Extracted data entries
===============

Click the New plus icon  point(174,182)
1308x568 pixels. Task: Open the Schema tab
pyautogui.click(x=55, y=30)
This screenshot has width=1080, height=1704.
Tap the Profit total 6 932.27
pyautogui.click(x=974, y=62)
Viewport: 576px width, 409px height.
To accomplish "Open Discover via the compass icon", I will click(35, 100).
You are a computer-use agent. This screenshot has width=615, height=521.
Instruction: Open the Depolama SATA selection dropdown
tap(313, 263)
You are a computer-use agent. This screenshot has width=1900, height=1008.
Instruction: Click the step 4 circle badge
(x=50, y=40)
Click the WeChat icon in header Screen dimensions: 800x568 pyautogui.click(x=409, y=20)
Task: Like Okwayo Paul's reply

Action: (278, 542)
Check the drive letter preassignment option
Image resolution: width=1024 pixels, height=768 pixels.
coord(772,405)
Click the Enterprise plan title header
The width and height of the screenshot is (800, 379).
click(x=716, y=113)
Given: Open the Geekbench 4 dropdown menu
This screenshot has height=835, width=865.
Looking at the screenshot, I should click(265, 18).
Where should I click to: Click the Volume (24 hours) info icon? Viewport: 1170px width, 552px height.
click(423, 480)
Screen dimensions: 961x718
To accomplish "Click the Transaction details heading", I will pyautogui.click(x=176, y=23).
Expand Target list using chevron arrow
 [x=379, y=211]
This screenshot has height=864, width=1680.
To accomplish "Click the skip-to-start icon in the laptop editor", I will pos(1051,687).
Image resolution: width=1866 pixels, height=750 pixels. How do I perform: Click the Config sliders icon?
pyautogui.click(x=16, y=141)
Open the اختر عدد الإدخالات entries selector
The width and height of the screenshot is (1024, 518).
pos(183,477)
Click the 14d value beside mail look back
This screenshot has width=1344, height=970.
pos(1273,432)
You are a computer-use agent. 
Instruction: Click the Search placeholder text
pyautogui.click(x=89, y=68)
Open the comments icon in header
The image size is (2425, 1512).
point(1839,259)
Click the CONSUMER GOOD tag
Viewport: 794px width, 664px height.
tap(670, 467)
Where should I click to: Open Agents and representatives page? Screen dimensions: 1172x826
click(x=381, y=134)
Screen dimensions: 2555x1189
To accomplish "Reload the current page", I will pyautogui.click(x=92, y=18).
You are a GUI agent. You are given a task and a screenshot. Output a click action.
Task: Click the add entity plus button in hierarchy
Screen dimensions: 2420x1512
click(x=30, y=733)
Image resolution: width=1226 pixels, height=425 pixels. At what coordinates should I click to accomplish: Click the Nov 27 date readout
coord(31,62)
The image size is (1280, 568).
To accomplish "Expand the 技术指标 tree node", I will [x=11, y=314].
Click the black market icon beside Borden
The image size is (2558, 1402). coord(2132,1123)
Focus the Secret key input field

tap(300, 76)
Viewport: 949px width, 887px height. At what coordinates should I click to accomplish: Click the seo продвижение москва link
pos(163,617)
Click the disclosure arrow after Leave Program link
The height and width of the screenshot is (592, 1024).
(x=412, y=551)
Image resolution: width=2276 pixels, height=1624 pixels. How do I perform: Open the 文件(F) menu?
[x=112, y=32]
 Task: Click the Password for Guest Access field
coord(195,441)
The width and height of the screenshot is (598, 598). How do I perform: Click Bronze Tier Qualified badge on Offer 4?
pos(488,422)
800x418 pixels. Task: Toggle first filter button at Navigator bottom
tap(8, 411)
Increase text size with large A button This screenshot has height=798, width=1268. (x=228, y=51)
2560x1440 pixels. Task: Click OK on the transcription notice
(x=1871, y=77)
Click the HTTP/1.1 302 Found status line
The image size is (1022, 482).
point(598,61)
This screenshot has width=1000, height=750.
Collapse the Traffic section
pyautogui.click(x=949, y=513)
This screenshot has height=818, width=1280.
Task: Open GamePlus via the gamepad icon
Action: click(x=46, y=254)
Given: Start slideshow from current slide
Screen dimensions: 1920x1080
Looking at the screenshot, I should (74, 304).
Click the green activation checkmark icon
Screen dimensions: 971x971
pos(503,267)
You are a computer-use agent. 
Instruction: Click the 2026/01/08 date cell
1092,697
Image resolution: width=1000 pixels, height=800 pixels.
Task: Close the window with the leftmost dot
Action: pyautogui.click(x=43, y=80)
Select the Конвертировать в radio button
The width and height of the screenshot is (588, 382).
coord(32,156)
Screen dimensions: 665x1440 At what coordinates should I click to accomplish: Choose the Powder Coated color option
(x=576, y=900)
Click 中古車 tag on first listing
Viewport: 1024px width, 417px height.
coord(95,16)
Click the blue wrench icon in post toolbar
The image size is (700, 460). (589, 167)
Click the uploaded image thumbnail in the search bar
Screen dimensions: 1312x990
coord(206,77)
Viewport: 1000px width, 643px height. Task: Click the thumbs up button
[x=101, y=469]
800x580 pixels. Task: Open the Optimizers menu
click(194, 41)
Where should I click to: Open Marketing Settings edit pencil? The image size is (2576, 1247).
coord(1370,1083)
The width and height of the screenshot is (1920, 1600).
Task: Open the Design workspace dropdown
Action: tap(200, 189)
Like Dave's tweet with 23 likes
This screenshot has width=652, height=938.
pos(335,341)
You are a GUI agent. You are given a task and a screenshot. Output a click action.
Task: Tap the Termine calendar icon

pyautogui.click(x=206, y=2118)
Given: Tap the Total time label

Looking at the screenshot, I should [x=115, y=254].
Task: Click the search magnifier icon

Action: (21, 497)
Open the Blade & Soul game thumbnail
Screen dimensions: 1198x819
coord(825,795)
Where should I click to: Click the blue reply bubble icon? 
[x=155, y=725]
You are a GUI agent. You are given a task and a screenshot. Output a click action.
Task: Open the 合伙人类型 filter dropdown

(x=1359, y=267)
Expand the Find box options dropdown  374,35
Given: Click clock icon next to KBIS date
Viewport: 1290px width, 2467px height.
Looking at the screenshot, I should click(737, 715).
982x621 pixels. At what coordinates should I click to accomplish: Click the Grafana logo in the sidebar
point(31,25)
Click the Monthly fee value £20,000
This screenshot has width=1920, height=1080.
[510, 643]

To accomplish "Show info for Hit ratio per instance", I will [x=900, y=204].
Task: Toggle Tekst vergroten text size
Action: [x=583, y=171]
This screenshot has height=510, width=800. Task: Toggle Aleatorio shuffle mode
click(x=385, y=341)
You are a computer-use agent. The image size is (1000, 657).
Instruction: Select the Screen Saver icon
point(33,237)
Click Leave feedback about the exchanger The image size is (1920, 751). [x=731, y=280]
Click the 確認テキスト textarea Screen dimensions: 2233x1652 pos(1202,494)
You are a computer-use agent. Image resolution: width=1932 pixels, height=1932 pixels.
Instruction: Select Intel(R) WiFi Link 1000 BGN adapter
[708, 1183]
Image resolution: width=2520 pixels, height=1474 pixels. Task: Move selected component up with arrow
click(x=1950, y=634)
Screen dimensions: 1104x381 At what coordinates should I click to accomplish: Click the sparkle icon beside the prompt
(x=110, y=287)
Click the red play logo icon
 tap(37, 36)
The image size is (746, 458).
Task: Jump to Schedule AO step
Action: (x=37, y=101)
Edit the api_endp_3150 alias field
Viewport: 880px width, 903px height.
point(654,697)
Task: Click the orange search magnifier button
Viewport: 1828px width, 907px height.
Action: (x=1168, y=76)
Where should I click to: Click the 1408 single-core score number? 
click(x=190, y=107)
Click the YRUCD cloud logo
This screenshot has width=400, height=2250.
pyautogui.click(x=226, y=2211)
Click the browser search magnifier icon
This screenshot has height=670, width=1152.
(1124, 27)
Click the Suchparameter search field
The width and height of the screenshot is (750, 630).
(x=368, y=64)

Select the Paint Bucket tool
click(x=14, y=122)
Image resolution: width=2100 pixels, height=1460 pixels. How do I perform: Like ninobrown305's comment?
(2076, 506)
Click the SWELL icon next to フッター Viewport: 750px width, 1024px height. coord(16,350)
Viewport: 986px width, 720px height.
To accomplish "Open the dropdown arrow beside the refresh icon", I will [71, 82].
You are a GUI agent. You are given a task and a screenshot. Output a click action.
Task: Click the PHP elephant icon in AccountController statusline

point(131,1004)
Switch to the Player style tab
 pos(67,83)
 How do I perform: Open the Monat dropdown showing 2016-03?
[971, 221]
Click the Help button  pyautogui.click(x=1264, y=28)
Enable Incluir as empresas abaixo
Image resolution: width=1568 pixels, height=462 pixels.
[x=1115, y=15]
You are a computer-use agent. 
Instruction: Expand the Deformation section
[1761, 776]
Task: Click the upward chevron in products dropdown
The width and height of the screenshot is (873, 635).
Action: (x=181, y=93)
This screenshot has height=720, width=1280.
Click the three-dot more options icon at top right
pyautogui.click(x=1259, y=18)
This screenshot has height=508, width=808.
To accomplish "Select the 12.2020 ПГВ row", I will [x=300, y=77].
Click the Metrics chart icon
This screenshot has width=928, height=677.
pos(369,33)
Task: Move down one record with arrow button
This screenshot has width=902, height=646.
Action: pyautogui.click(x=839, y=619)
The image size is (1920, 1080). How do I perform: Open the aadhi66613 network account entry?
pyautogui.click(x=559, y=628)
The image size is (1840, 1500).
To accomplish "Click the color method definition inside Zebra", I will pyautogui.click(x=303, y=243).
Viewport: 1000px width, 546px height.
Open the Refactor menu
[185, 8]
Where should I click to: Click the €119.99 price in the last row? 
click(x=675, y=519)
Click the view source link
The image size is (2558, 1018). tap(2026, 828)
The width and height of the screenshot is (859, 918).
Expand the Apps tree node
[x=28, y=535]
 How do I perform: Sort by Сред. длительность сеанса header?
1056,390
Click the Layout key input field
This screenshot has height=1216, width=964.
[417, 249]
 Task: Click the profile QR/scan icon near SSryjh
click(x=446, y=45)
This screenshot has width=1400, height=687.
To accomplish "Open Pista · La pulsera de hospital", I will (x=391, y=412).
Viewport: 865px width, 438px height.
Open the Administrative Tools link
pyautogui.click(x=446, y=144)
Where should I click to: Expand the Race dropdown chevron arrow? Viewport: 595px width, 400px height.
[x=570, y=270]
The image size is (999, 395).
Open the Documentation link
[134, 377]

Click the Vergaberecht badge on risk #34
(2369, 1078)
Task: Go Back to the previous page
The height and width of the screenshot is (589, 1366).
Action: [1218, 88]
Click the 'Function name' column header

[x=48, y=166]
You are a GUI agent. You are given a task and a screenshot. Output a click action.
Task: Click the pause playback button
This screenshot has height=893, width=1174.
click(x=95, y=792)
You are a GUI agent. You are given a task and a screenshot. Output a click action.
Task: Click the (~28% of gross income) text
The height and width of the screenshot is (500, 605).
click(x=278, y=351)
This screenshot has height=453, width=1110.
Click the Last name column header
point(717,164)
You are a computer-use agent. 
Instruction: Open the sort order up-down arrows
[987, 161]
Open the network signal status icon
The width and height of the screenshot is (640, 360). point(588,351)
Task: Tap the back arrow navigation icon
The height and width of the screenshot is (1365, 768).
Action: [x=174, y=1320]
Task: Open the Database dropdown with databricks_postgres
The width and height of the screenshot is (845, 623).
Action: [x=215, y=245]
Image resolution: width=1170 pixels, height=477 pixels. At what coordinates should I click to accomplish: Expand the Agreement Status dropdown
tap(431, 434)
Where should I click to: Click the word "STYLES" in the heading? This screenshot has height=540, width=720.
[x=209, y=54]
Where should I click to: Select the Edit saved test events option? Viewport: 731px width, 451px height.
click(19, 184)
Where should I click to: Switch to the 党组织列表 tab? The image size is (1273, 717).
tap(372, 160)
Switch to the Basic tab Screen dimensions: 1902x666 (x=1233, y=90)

===============

• _EXERCISE REQUIREMENTS_
Put the records from the line containing "Screen dimensions: 961x718" through the line containing "click(x=30, y=733)" into a Markdown table, with a row number under n and the line under Line. Leave out any blank lines.

• _WRITTEN ANSWER_
| n | Line |
|---|---|
| 1 | Screen dimensions: 961x718 |
| 2 | To accomplish "Click the Transaction details heading", I will pyautogui.click(x=176, y=23). |
| 3 | Expand Target list using chevron arrow |
| 4 |  [x=379, y=211] |
| 5 | This screenshot has height=864, width=1680. |
| 6 | To accomplish "Click the skip-to-start icon in the laptop editor", I will pos(1051,687). |
| 7 | Image resolution: width=1866 pixels, height=750 pixels. How do I perform: Click the Config sliders icon? |
| 8 | pyautogui.click(x=16, y=141) |
| 9 | Open the اختر عدد الإدخالات entries selector |
| 10 | The width and height of the screenshot is (1024, 518). |
| 11 | pos(183,477) |
| 12 | Click the 14d value beside mail look back |
| 13 | This screenshot has width=1344, height=970. |
| 14 | pos(1273,432) |
| 15 | You are a computer-use agent.  |
| 16 | Instruction: Click the Search placeholder text |
| 17 | pyautogui.click(x=89, y=68) |
| 18 | Open the comments icon in header |
| 19 | The image size is (2425, 1512). |
| 20 | point(1839,259) |
| 21 | Click the CONSUMER GOOD tag |
| 22 | Viewport: 794px width, 664px height. |
| 23 | tap(670, 467) |
| 24 | Where should I click to: Open Agents and representatives page? Screen dimensions: 1172x826 |
| 25 | click(x=381, y=134) |
| 26 | Screen dimensions: 2555x1189 |
| 27 | To accomplish "Reload the current page", I will pyautogui.click(x=92, y=18). |
| 28 | You are a GUI agent. You are given a task and a screenshot. Output a click action. |
| 29 | Task: Click the add entity plus button in hierarchy |
| 30 | Screen dimensions: 2420x1512 |
| 31 | click(x=30, y=733) |